Johns Islanders aren’t looking for new services as much as improvements in their current level of law enforcement, garbage collection and planning, all of which are provided by the county or (with garbage collection) a private contractor, according to Mr. Legare.

Jeff Shacker of the Municipal Association of South Carolina has helped residents interested in forming a new municipality. He notes that a proposed town must have at least 7,000 residents and a density of at least 300 residents per square mile if it wants to incorporate without first asking a nearby municipality to annex the area.

The 2010 census says Johns Island had 15,181 residents, with 5,266 in the city, so any effort might have to wait. The 2020 census numbers, expected next year, will confirm a larger unincorporated population, which in turn will make it easier to draw a contiguous shape that includes 7,000 residents. (Getting enough residents in a contiguous area is the legal issue that thwarted James Island’s incorporation for decades.)
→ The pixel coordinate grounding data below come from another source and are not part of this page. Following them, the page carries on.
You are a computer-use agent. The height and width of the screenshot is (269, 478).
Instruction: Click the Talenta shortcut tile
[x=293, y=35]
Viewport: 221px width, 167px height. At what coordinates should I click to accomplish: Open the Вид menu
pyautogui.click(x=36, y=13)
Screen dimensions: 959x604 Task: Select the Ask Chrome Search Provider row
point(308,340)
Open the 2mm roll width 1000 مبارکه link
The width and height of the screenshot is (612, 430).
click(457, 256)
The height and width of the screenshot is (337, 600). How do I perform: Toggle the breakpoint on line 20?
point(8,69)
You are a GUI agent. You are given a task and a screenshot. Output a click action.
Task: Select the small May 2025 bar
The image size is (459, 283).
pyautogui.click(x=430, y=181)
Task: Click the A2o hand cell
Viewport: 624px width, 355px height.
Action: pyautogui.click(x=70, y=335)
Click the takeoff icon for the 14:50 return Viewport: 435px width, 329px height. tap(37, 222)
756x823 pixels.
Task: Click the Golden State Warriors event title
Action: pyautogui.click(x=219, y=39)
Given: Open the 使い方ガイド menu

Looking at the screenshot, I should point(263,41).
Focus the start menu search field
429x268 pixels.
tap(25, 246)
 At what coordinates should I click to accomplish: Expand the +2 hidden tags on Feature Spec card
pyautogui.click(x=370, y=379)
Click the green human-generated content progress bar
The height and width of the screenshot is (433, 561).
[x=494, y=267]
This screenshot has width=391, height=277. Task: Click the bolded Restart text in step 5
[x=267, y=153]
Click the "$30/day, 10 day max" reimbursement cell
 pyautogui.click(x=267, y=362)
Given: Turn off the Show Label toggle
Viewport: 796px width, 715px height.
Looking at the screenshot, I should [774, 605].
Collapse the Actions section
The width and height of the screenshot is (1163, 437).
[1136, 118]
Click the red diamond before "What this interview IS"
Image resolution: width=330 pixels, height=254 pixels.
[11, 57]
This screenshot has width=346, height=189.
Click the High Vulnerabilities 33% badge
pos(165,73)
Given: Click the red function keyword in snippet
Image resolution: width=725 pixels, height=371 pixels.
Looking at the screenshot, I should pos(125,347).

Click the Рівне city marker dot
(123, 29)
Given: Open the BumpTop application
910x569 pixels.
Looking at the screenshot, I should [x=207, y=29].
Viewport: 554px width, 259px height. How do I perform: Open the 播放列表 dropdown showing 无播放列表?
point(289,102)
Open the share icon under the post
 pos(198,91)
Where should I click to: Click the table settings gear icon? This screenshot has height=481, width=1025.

“We may have to wait until a new census comes out. We’re patient,” Mr. Legare said. “And we may not be able to do it, but at least we’ve got people’s attention.”

That’s a good point, and those in the city and county of Charleston should take note and use this time to engage Johns Islanders anew about improving things. For those who think yet another town is an unwise move, the best way to fight might be in the court of public opinion rather than in a court of law.